To determine the Pd concentration in the formed particle solutions prepared from the initial concentration of 0.0075–0.019 M of PdCl₂ precursor. The resulting solution was centrifuged for 5 min at 500 rpm. The supernatant and the mixed solution were diluted 10 000 times with HNO₃ 3%. The resolved solution was then diluted 200 times in HCl 37%, followed by another dilution (×100) with HNO₃ 3%. Pd²⁺ concentrations were determined by inductively coupled plasma mass spectroscopy (ICP-MS, 7800, Agilent, US).

Assessment of catalytic activity of PdNPs

Nitrophenol reduction. The standard reaction of nitrophenol reduction is described elsewhere.^28,47 Briefly, para-nitrophenol (p-NLP) granules were dissolved in deionized water to obtain a solution with varying concentrations of 2 to 0.5 mM of nitrophenol depending on the fraction of PdNPs that was used (PREP fraction was used with two mM nitrophenol and SUP and WHO fractions with 0.5 mM nitrophenol). The difference in the nitrophenol concentration was needed due to the high reactivity of the PdNP PREP fraction. A higher concentration of nitrophenol allowed us to obtain more accurate kinetic measurements of the reaction. Next, 50 μl of 30 mM of sodium hydroxide was added and stirred for 10 min, followed by adding 0.5 ml of 1 M of sodium borohydride and stirring for an additional 5 minutes. Next, the PdNP catalyst was added (100 μl of WHO/SUP fractions and 5 μl of the PREP fraction). In the case of the hydrogel form, 1 pellet of different PdNP fractions was added to the reaction. Immediately after adding the Pd catalyst, the reduction reaction was measured on a Thermo Fisher NanoDrop 2000 spectrophotometer by measuring the decrease in the 400 nm absorbance peak of the nitrophenol reactant.

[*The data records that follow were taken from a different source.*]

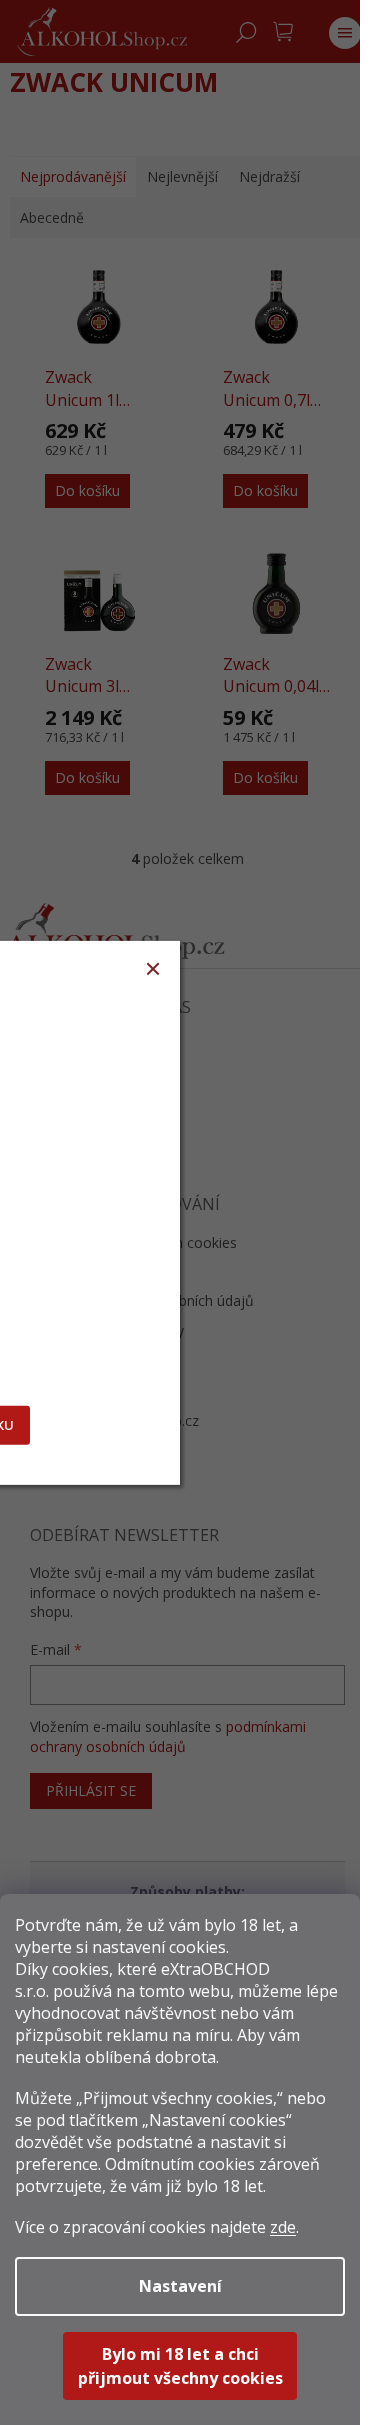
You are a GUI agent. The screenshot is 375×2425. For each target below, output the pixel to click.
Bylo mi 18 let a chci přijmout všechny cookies (180, 2366)
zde (283, 2227)
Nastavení (180, 2286)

Calculations of nitrophenol reduction reaction rates of different fractions of the PdNP catalyst were based on a pseudo-first-order kinetic reaction model.²⁸ In this case, the use of this model is acceptable due to the significant concentration of one of the reactants (sodium borohydride). The plot of ln(C_t/C₀), where C_t is the concentration at time t and C₀ is the initial concentration of p-NLP versus reaction time, allowed us to extract the constant reaction rate, k.

Suzuki–Miyaura coupling

The typical reaction of Suzuki–Miyaura coupling is reported elsewhere.⁴⁸ In short, 60 mg of phenylboronic acid was mixed with 160 mg of potassium carbonate in a 5 ml 1 : 1 solution of deionized water and ethanol. Next, 100 μl of iodobenzene (Sigma-Aldrich) was added dropwise and vigorously stirred. Next, the PdNP catalyst was added, and the reaction solution was immediately heated to 65 °C. The reaction was stopped at different time intervals of 15, 20, 30, 45, and 60 min and cooled to room temperature to allow crystallization of the produced biphenyl.

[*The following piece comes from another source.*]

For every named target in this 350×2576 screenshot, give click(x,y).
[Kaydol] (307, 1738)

Biphenyl product yield was calculated by comparing the resulting product from our reaction to the theoretical calculation of the 100% product from the molecular masses of the reactants. H-Nuclear magnetic resonance H-NMR (Bruker 400 MHz, a 5 mm probe) and infrared IR analysis (Tensor 27, Platinum ATR) of biphenyl samples were conducted. For IR analysis, samples were used as is without the addition of solvent. Samples for H-NMR were dissolved in chloroform.

Results and discussion

Particle formation and characterization

The prepared PdNPs were obtained by one-pot green synthesis, where PGM was utilized as a reducing and capping agent, while PBS buffer served as a neutral pH mediator. The reduction process took 24 hours, resulting in a brownish solution with a visible precipitate (Fig. 1 and S3†). Notably, the pH of the reaction plays a crucial role in determining the reaction products. It was previously shown that at neutral to slightly alkaline pH, PGM proteins tend to be in their dispersed form in which the disulfide bonds in the hydrophobic pockets on the protein core are stabilized. Thus, the reduction of Pd ions occurs mainly in the cysteine-rich hydrophobic moieties in which the latter serve as an electron transfer relay via a process mediated by surrounding water.³² In this process, cysteine binds palladium ions through its thiol group and then oxidizes due to the transfer of an electron to the positively charged palladium ion. The nearby water molecules then deprotonate to form an intermediate thiol side group, which tends to form a more stabilized di-sulphide bond ready to bind another palladium ion. The buffer solution further enhances the reaction as it stabilizes the water protonation and deprotonation processes during the reaction.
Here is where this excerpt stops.